Below them strangely they see a cloud which turns out to be actually a swarm of harpies that attacks them. Shanna unnecessarily informs the others that they are over the forest of living trees.

Buth is forced to land. As he plummets awkwardly downward, Ka-Zar is struck from behind and the world goes dark…

He wakes up moments later, on the ground and alone. As he bumps against the tree behind him with his shoulder, the tree protests claiming it bruises easily.

Nice knife, it mocks. Did he get it at the concession stand? Another tree calls him an idiot. At the concession stand, you get rubber knives. That one’s real.

Ka-Zar breaks up their argument, asking about his friends. However, the two trees instead continue arguing and are not much use regarding information. Ka-Zar decides to leave.

He sees a cave and a grating blocking the entrance… From within, he hears the steady beat of machinery. With a single kick, he gets rid of the grating and enters. Inside he finds a sign, learning he is at level 8. Just like the underground maintenance levels at Disneyland, he figures.

Below him, the sound of machinery gets louder He enters level 9, according to the sign a main engine room only for authorized personnel. The heart of the matter, at last, he figures. Is Belasco waiting behind this gate? He has the sneaky suspicion, he is…

He kicks in the grate and enters the maintenance room.
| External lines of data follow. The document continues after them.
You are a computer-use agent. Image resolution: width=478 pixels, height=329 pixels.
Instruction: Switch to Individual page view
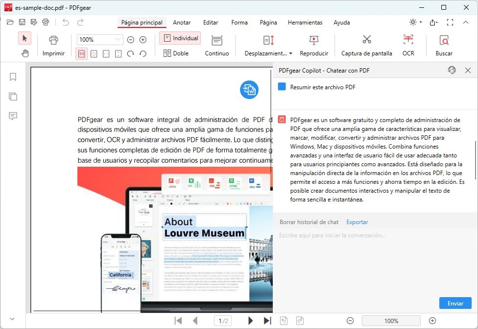[180, 38]
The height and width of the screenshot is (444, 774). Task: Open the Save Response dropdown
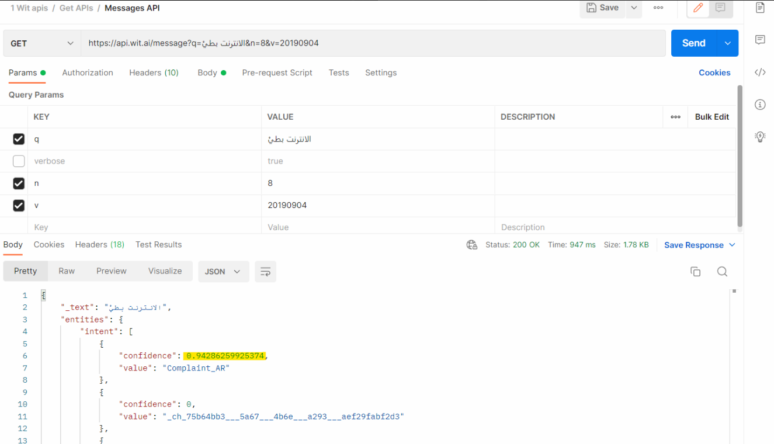point(699,245)
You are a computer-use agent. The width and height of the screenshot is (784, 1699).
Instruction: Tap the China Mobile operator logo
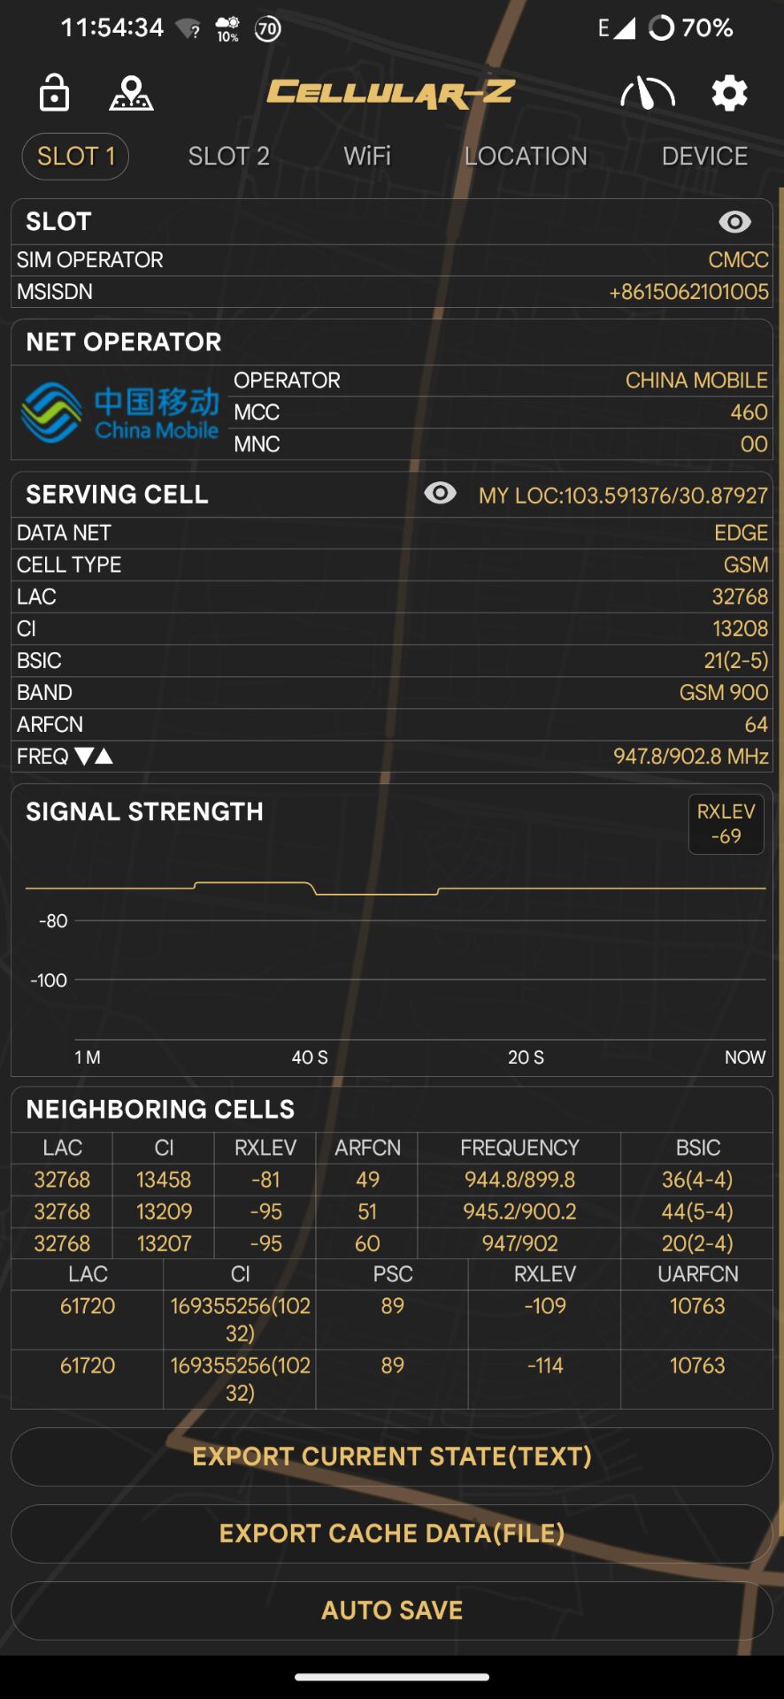119,412
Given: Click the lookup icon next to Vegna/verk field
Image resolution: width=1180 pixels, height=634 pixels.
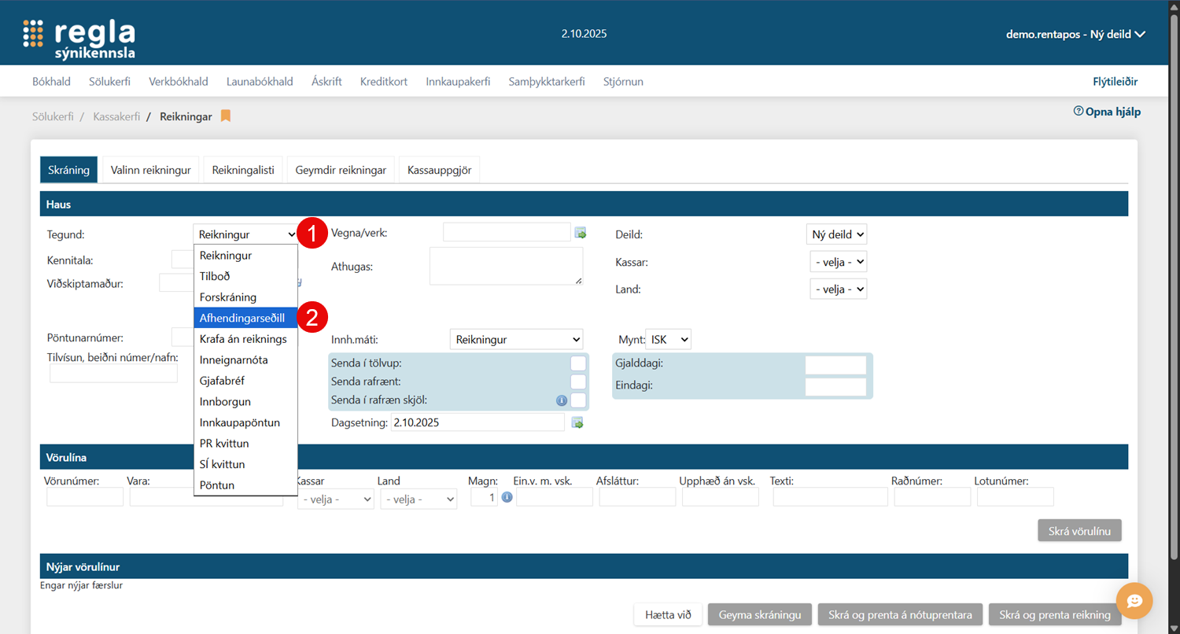Looking at the screenshot, I should (581, 233).
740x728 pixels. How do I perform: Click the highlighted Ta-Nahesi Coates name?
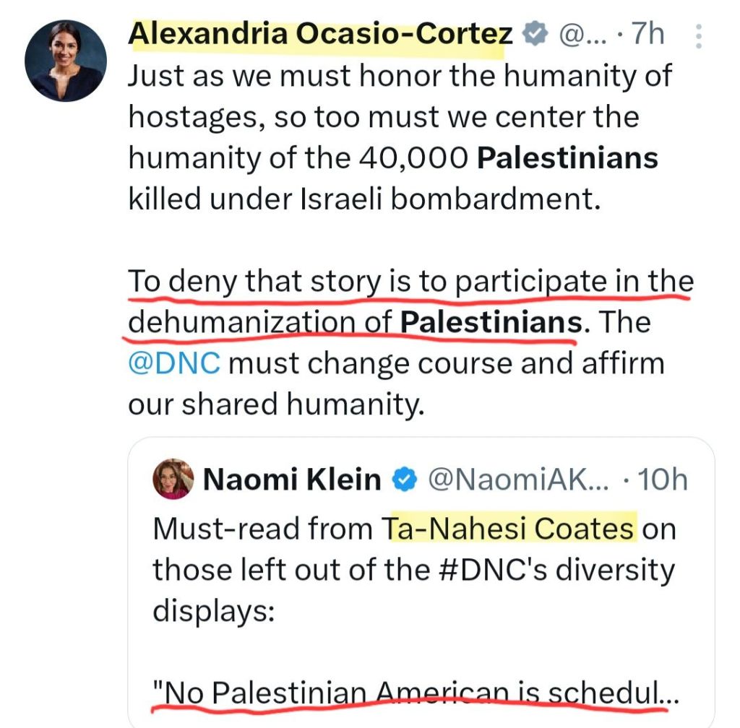509,529
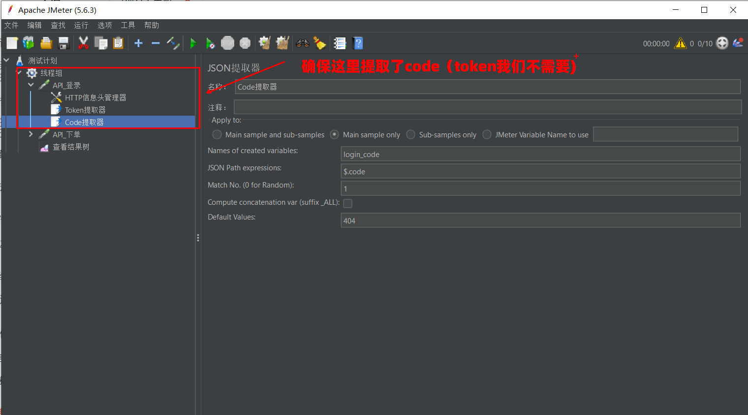The height and width of the screenshot is (415, 748).
Task: Click the Cut scissors icon
Action: [83, 43]
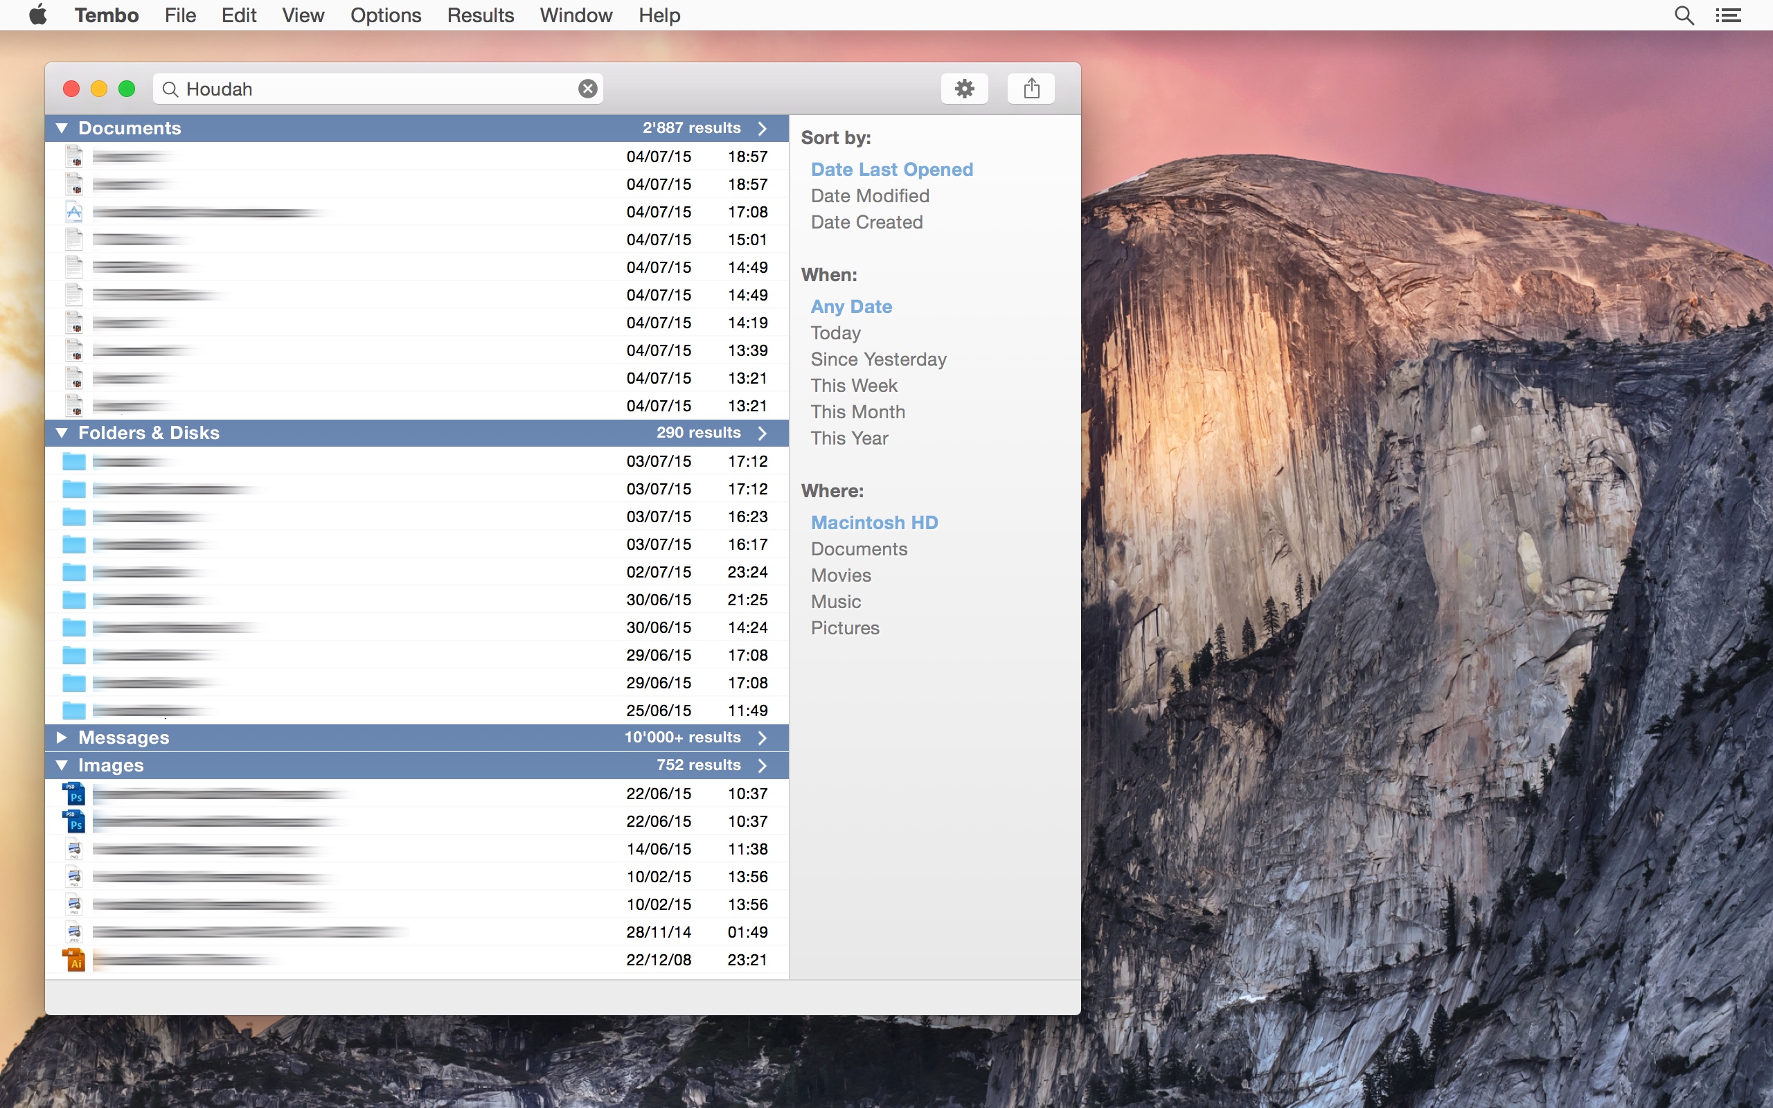Viewport: 1773px width, 1108px height.
Task: Sort results by Date Modified
Action: tap(870, 196)
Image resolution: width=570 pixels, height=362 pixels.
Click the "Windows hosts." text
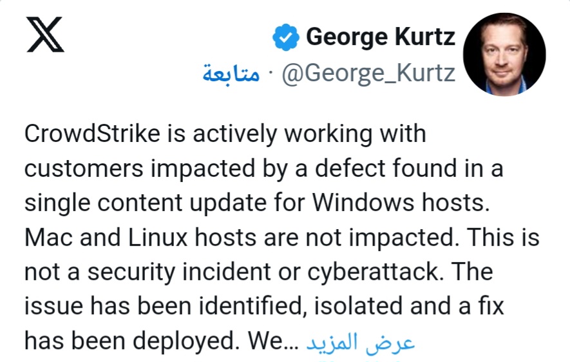pos(398,204)
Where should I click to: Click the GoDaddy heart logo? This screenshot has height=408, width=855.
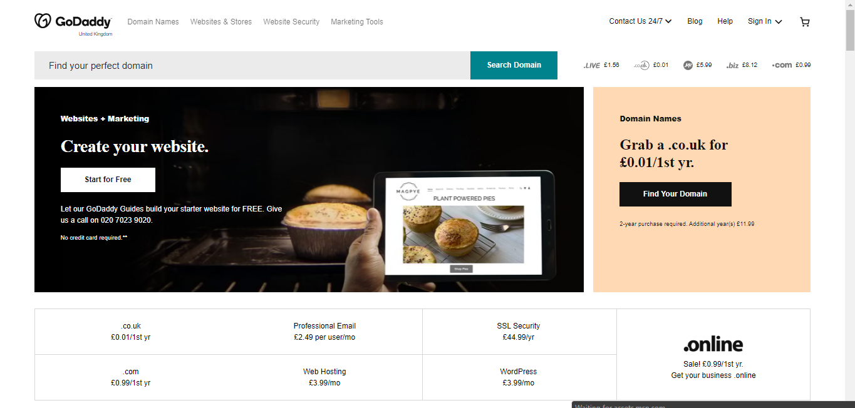pos(42,21)
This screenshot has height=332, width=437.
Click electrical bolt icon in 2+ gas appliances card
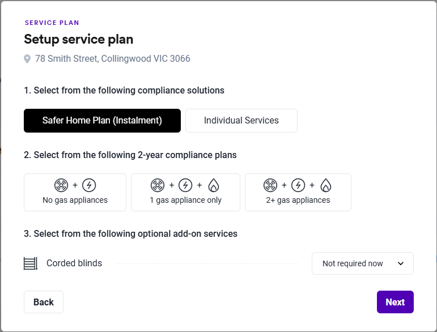[298, 185]
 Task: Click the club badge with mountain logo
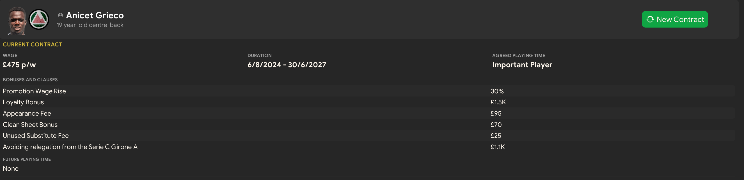tap(39, 19)
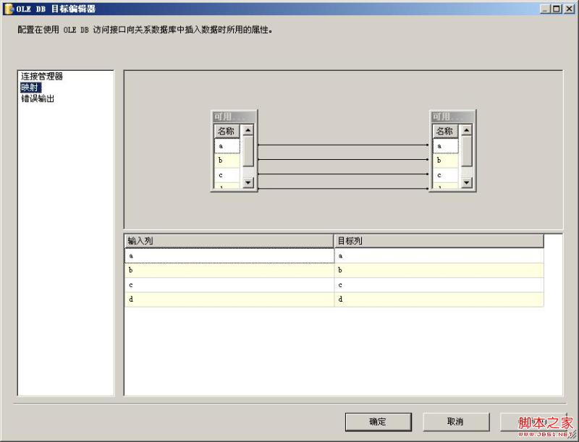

In the doorway opposite, he sees a figure hidden by the shadows. Come on out, Belasco! he orders. Come out and meet someone he might find a wee bit tougher than the children of Dante’s crew. And while he’s at it, he can tell Ka-Zar what he has done with Dherk and…

He stammers as the figure steps from the shadows. “Beatrice?” he exclaims. But then he realizes that the beautiful woman in the medieval dress and headdress is Shanna, acting in a strangely demure manner. He begins to ask what she is doing, but then a hand grabs his shoulder. He shoves it away to see it belongs to his android friend Dherk. He is pleased for a moment until Dherk throws him into the wall.

A voice orders Dherk to treat him gently. Mr. Plunder is their honored guest.

Ka-Zar whirls around, knife in hand as before him a demon-like man with red skin and horns bids him welcome to his home. How delightfully convenient to find him already kneeling. His name is Belasco.

2nd story:
A time of past in the Savage Land. Zabu was still a kitten. For him and his siblings, it was the first time out of the nest. Old Mara had kept the cubs well hidden until they were of an age to forage for themselves. And even now, she would not let them wander far from her circle of protection.

Little Zabu chases a butterfly which is eaten by a frog a moment later. As he tries to climb up a slope, he falls down again and lands in the water, quickly finding out one can’t breathe it.

As he tries to figure out which way is home, he hears a scream, sounding like his mother. He hides from armed magenta monkey like beings, then runs home to find his mother dead, a spear in her side. He runs off, chased away by carrion birds.

Orphaned, alone and hungry, he watches from a distance as they devour his mother’s corpse.

Characters Involved: 

1st story:
Ka-Zar
Shanna
Zabu

Buth
Dherk

Belasco
Demons

Descendants of Dante’s crew
in Dante’s log.
Dante Alighieri
Beatrice Portinari

Belasco

2nd story:
Zabu
Zabu’s mother and siblings

Other animals

Story Notes: 

1st story.
Shanna found the medallion last issue.

It was nice of the Pangeans to write their signs in English.

The Inferno (Italian for "Hell") is the first part of Dante Alighieri’s fourteenth-century epic poem Divine Comedy (followed by Purgatorio and Paradiso). It is an allegory telling of the journey of Dante through what is largely the medieval concept of Hell, although he also makes allusions to political and social events of his time.

Dante is guided through hell by the Roman poet Virgil, here Ver-Jeel.

Dante was passionately in love with a woman named Beatrice Portinari, who died young.

Belasco is not a historical character.

This is the first appearance of Belasco.